Say how many of the lines below hold "chevron", writing the number and nothing more.

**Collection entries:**

::::::::::

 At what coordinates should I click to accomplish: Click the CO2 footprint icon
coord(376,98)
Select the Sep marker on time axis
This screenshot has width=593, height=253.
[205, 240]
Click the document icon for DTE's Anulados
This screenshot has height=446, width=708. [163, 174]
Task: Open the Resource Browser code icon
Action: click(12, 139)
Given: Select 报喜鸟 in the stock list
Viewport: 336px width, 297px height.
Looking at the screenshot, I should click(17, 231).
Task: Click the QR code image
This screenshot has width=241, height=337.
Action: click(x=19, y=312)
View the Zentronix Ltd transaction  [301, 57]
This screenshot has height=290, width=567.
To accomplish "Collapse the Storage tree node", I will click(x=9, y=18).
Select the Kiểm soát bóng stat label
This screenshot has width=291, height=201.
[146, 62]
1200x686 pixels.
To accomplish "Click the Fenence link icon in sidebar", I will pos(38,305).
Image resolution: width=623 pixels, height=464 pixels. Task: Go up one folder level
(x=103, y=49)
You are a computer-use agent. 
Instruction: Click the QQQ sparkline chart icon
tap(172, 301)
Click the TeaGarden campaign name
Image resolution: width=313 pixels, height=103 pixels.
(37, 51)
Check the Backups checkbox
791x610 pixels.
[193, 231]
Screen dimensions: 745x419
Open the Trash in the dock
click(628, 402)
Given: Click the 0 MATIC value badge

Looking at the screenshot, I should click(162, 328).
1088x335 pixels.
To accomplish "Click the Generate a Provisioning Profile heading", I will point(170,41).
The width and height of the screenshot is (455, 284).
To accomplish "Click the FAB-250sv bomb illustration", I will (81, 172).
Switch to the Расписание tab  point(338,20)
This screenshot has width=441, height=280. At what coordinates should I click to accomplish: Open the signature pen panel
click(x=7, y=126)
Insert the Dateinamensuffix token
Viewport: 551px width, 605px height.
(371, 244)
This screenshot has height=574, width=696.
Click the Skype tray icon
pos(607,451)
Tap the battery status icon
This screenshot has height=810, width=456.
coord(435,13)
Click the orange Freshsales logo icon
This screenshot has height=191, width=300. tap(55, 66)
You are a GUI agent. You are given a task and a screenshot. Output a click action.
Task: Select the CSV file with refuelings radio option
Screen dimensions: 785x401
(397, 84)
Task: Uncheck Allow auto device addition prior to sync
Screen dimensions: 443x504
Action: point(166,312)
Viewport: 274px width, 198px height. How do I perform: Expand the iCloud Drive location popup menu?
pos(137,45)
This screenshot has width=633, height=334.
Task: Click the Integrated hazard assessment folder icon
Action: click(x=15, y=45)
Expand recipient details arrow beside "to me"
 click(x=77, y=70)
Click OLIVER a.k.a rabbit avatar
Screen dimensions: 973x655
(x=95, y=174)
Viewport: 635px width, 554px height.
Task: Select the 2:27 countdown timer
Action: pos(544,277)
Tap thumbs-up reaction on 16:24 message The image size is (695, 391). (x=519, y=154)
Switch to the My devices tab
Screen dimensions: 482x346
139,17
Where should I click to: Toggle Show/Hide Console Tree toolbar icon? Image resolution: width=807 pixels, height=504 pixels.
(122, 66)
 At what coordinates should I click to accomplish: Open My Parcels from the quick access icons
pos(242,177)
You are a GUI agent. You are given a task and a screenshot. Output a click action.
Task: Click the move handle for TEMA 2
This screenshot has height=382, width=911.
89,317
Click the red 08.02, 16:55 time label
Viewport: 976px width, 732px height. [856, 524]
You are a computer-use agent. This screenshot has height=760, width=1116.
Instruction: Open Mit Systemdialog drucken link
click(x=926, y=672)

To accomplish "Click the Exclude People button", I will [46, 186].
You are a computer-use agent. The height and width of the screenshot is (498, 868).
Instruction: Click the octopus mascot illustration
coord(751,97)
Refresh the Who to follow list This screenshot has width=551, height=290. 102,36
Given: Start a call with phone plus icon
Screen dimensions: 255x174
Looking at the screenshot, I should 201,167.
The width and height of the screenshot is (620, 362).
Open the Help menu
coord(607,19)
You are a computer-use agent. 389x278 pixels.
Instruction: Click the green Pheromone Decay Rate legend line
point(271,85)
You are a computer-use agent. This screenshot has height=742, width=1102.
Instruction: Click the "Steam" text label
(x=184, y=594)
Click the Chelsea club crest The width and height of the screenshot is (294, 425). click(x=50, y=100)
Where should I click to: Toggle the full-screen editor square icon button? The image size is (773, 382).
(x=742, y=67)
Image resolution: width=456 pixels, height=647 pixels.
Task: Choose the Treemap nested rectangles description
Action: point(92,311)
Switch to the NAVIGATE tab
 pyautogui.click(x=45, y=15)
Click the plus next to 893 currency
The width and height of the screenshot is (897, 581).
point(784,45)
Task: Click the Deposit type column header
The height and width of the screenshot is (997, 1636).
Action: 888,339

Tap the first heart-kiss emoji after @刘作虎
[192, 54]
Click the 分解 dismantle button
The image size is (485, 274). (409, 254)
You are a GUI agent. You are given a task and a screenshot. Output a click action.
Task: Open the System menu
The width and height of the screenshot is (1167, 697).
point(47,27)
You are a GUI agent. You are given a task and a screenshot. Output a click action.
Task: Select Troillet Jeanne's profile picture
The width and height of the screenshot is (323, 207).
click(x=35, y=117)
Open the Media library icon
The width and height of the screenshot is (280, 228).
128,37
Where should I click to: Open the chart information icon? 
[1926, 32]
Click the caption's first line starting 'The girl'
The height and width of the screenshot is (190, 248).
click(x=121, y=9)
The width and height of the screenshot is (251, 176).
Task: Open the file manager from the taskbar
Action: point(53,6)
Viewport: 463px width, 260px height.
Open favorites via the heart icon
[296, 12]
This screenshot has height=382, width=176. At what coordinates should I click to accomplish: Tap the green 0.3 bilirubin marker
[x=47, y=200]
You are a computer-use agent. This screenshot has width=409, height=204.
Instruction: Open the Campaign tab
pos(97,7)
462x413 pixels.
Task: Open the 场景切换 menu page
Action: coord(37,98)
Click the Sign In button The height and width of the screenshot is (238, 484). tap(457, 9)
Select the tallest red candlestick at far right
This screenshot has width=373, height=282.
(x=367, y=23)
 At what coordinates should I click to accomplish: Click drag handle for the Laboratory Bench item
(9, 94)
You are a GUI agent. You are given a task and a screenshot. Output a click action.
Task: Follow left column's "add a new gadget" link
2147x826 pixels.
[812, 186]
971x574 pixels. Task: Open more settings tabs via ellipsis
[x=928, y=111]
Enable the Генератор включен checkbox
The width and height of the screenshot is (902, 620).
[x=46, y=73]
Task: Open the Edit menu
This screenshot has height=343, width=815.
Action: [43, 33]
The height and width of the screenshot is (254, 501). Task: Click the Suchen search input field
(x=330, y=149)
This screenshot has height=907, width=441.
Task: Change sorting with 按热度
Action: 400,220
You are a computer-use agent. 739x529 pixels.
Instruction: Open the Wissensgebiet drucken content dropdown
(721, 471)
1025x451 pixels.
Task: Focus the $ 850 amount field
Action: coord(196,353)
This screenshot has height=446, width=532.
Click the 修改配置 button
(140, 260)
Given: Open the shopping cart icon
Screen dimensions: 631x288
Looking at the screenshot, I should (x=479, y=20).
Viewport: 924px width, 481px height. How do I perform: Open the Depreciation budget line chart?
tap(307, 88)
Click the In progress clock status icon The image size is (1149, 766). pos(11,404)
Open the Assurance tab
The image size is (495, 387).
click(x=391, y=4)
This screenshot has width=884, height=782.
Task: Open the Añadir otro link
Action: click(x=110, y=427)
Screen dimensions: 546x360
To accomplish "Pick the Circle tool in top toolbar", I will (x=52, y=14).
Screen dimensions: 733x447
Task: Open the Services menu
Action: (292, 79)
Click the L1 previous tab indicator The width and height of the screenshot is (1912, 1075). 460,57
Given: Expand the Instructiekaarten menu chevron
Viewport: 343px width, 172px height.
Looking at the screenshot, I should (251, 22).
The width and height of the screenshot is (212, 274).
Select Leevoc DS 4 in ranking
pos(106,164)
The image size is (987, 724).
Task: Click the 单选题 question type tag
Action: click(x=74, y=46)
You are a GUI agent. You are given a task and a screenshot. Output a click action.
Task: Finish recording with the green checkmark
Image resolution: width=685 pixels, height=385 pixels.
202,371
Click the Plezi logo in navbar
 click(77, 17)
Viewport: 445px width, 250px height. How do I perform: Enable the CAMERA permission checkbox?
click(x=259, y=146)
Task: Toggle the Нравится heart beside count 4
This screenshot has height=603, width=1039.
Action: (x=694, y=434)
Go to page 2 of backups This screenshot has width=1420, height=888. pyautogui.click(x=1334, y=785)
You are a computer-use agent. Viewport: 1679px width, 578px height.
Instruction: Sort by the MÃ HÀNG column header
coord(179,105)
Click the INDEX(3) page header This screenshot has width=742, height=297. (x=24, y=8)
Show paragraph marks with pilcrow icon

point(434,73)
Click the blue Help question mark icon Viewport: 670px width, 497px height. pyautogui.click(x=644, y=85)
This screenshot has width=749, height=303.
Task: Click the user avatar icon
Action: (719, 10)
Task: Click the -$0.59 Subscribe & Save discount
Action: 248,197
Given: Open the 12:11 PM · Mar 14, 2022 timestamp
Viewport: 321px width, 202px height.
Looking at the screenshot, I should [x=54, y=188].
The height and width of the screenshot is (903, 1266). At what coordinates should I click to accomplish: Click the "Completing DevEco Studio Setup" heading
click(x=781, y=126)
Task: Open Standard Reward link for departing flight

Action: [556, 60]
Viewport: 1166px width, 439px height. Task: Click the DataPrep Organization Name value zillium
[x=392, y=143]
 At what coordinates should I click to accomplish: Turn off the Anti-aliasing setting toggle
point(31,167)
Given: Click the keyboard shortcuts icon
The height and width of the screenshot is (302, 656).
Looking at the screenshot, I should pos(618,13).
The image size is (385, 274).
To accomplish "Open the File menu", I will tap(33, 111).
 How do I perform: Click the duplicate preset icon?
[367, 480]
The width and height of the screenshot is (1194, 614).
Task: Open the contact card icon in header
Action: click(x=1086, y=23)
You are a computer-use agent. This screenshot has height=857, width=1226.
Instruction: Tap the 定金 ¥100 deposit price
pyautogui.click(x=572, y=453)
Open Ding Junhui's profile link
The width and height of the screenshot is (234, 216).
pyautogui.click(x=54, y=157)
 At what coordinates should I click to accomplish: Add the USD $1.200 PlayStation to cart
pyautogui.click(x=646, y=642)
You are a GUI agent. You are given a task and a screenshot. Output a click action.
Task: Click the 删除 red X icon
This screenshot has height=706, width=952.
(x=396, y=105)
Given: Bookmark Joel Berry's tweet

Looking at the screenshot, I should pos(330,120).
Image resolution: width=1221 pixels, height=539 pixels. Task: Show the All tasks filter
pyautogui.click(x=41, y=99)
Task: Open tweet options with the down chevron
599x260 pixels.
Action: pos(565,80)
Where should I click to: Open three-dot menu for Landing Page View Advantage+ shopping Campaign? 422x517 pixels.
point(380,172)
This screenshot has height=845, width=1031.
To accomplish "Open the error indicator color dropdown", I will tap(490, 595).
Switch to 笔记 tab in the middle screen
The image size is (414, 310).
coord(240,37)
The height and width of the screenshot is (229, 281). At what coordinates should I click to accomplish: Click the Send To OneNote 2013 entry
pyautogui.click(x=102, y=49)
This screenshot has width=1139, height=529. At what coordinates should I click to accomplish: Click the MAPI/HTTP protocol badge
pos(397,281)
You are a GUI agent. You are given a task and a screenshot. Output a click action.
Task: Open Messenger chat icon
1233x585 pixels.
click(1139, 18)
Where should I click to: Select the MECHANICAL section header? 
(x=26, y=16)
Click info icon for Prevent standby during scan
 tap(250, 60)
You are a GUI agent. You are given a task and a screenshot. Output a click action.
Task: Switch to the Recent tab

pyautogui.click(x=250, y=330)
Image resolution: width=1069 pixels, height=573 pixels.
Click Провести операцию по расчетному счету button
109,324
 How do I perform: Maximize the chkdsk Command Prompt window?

::::::::::

**Task answer:** 2